THE INPUT -
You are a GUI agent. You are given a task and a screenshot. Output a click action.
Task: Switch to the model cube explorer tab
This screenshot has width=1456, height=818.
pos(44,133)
---
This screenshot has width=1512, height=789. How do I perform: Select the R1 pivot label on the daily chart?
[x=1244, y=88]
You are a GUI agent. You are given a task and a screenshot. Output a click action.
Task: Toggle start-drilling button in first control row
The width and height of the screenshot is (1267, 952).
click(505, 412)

REQUEST - Starting with the line containing "This screenshot has width=1512, height=789." and going on through the line containing "click(505, 412)", rewrite those lines with "screenshot" changed to "screen capture" and everything else left as it is. Give only those lines.

WORKED ANSWER -
This screen capture has width=1512, height=789. How do I perform: Select the R1 pivot label on the daily chart?
[x=1244, y=88]
You are a GUI agent. You are given a task and a screen capture. Output a click action.
Task: Toggle start-drilling button in first control row
The width and height of the screen capture is (1267, 952).
click(505, 412)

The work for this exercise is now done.